You can hardly accuse me of confusing static patterns of value with actual
objects.
dmb says:
Right, your confusion is much worse than that. You've confused static patterns
with actual reality in a way that's quite "unique", to put it politely.
Apparently, you don't understand what it means to "have no independent,
inherent existence" because that claim is contradicted by the previous sentence
where you say, "Static quality exists in stable patterns relative to other
patterns: patterns depend upon innumerable causes and conditions, depend upon
parts and the collection of parts, depend upon conceptual designations".
Static patterns do not depend on conceptual designations, they ARE conceptual
designations. And they don't exist in relation to each other or depend on
causes and conditions because they are humanly constructed concepts, not
reality. As I keep trying to tell you, reality is ever-changing, not static
patterns. You're trying to define static patterns as if they were Dynamic
Quality. You're confusing static patterns with reality in your own, with
half-baked Buddhism and it's misapplication to a metaphysics that already has
the Buddhist ideas within it.
Here are the quotes from that post which are most relevant to your mistake -
relevant because they tell you that static patterns ARE ideas, are concepts, as
opposed to ever-changing realities.
"The MOQ says that Quality comes first, which produces ideas, which produce
what we know as matter. The scientific community that has produced
Complementarity almost invariably presumes that matter comes first and produces
ideas. However, as if to further the confusion, the MOQ says that the idea that
matter comes first is a high quality idea!" [LILA'S CHILD, Annotation 67]

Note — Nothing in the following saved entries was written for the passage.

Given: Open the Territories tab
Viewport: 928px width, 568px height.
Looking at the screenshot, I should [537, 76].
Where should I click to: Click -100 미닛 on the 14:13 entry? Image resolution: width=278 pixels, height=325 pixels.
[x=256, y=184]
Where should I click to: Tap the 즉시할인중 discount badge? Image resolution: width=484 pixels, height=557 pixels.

"It is important for an understanding of the MOQ to see that although 'common
sense' dictates that inorganic nature came first, actually 'common sense' which
is a set of ideas, has to come first. This 'common sense' is arrived at through
a huge web of socially approved evaluations of various alternatives. The key
term here is "evaluation," i.e., quality decisions. The fundamental reality is
not the common sense or the objects and laws approved of by common sense but
the approval itself and the quality that leads to it." [LILA'S CHILD,
Annotation 97]
And a couple more from previous posts that also make this point and are
relevant to your confusion.
"The Metaphysics of Quality itself is static and should be separated from the
Dynamic Quality it talks about. Like the rest of the printed philosophic
tradition it doesn't change from day to day, although the world it talks about
does."
"Quality is indivisible, undefinable and unknowable in the sense that there is
a knower and a known, but a metaphysics can be none of these things. A
metaphysics must be divisible, definable and knowable, or there isn't any
metaphysics."
Your description of static patterns conflates it with Dynamic Quality in all
kinds of ways and this is predicated on a misconception of the MOQ's most basic
distinction. Once you do that, everything that follows will also be a confused
mess. That's what your often repeated word salad is; a confused mess. I could
literally spend all day pointing out the various errors. It's like a Buddhist
parrot threw up on MOQ.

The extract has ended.